I come thundering around the corner, dripping sweat. My car wouldn’t start: I ran all the way here. I pluck off my fedora and fan my face. It’s too damn hot today. I pray I’m not too late, that I haven’t missed my chance. I tune to the right frequency and hear spotty banter, chit chat. Everyone’s in a holding pattern. No-one’s spotted her yet: I still have my chance.

I put my hat back on and try to act casual as I make my way across the bus station tarmac to the ticket office. To my spot. Where I would be best positioned to keep watch.

My heart is finally slowing down as I scope out my surroundings in more detail. The ad screen behind me is too loud, so I pay the few bucks to mute it. I can claim back on expenses later, anyway. Probably. Maybe.

A quick visual and I spot two, three, maybe four familiar faces. The guy outside the diner. Newspaper, briefcase. So obvious. The ticket inspector waiting at lane 5. He’s good, real subtle. Something about the way his eyes are moving, though. Enhancements, maybe? Looks a little more sophisticated than anyone in his job should be. And the cleaner, far end. Uniform’s all wrong. Looks like he should be bell-hopping at the hotel down the road, not sweeping the floors here.

Intel says she’ll be coming here tonight. I check my scanner: due now. Due right now. Due in thirty seconds, according to predictions by our best analysts. I ping my recorder to make sure it’s on and rolling and initiate a scan. I start filtering out unwanted targets. Not her. Not her. Not her. Not even close.

I get that feeling that I sometimes do. Call it a hunch. Call it instinct. I leave my post and walk around behind the diner. And there she is. Beautiful. Incredible. Intel warned us that she would be pretty. They didn’t say she’d take my breath away.

10 wheeler. Diesel and electric hybrid. Two decks, bar on both. Solar panels on every surface that isn’t a window. My god. She’s a monster. A beautiful, amazing, monster.

I send out the call over the network: I’ve spotted her. She’s mine. The responses come in. Acknowledge. Acknowledge. Acknowledge. Curse, spit, curse. Acknowledge. Acknowledge. I pull out my pad and key in the sequence that Intel gave me. The pad connects, checks, changes, and I now have a ticket for her. The Luxuron Plus. “The most advanced, sophisticated, luxury road travel vehicle in the world.”

Now it’s down to me.

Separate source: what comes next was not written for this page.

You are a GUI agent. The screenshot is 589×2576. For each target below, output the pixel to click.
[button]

Get aboard, take notes. See what else she has that we don’t. Find ways of taking her ideas, making them better. There’s no way that we’re settling for second place this year. We will be best in class.

She pulls to a stop and I board, settle into my seat. I’m welcomed to her inaugural journey with a glass of champagne. It is delicious. Industrial espionage can be hard work. Today? Not so much.

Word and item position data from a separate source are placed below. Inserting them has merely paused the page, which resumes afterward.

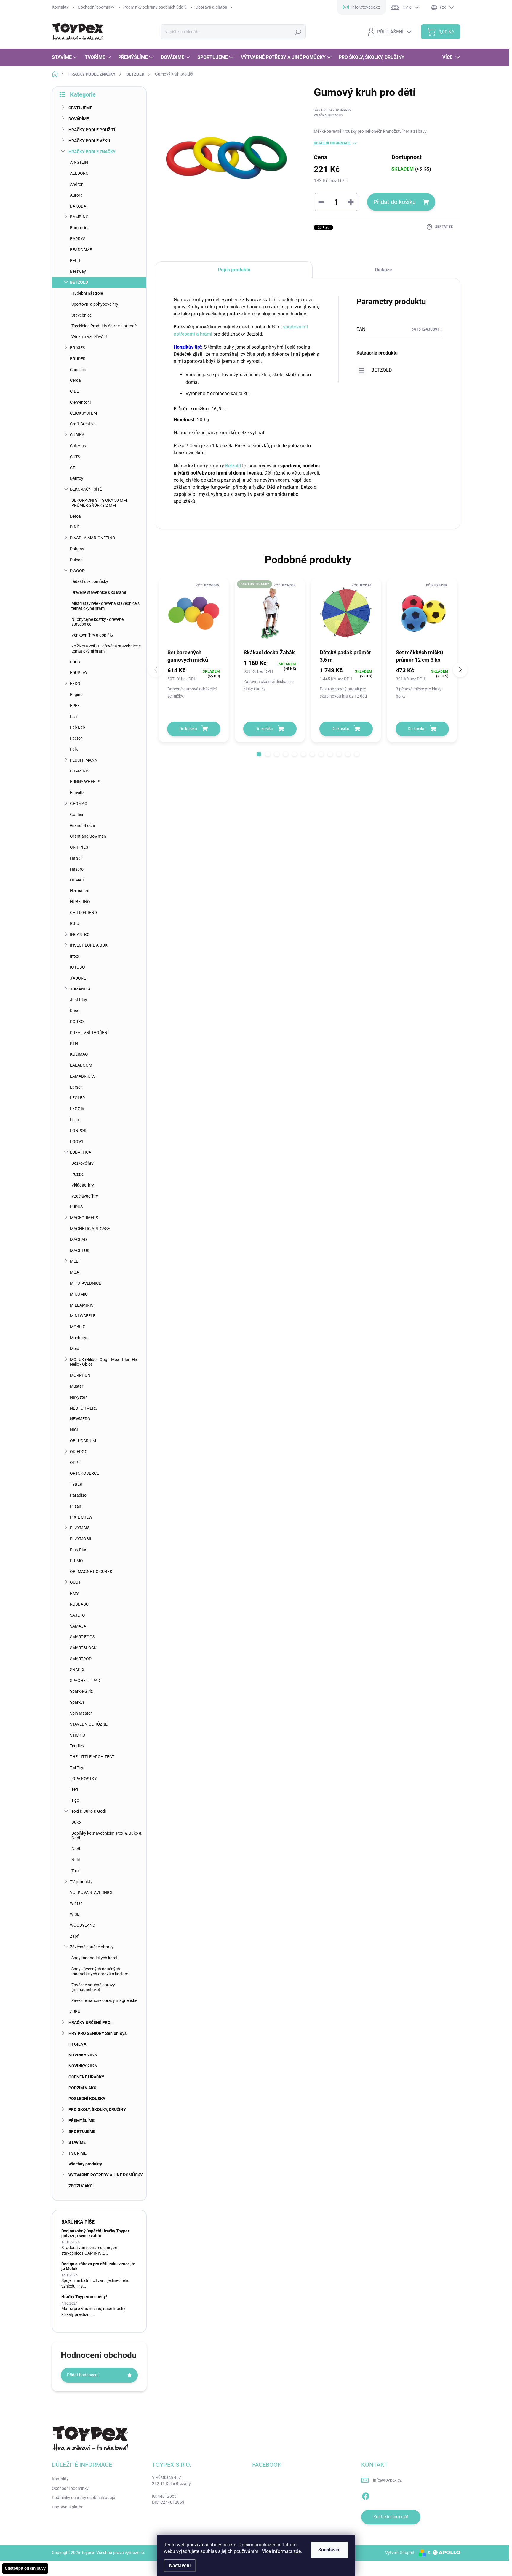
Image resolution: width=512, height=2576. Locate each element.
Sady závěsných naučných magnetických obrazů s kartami (100, 1971)
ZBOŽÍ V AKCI (81, 2186)
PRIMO (76, 1560)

Posted in 2012-07-30 to 2012-08-19 - At the bus station | 1 Comment

One Response to Her

  1. andrew says:

    Cool idea – totally unexpected for me anyway – the whole secret mission assassin set up with the other ‘watchers’ is very cool – exciting and intriguing.

    The ‘romantic’ (or is that puppy love) description of the bus is lovely and made me smile – somehow bus geeks seem so unlikely.

    The end felt a little hurried to me, although I liked the fact that he is so into the corporations success – somehow works in the industrial / cyber punk feel.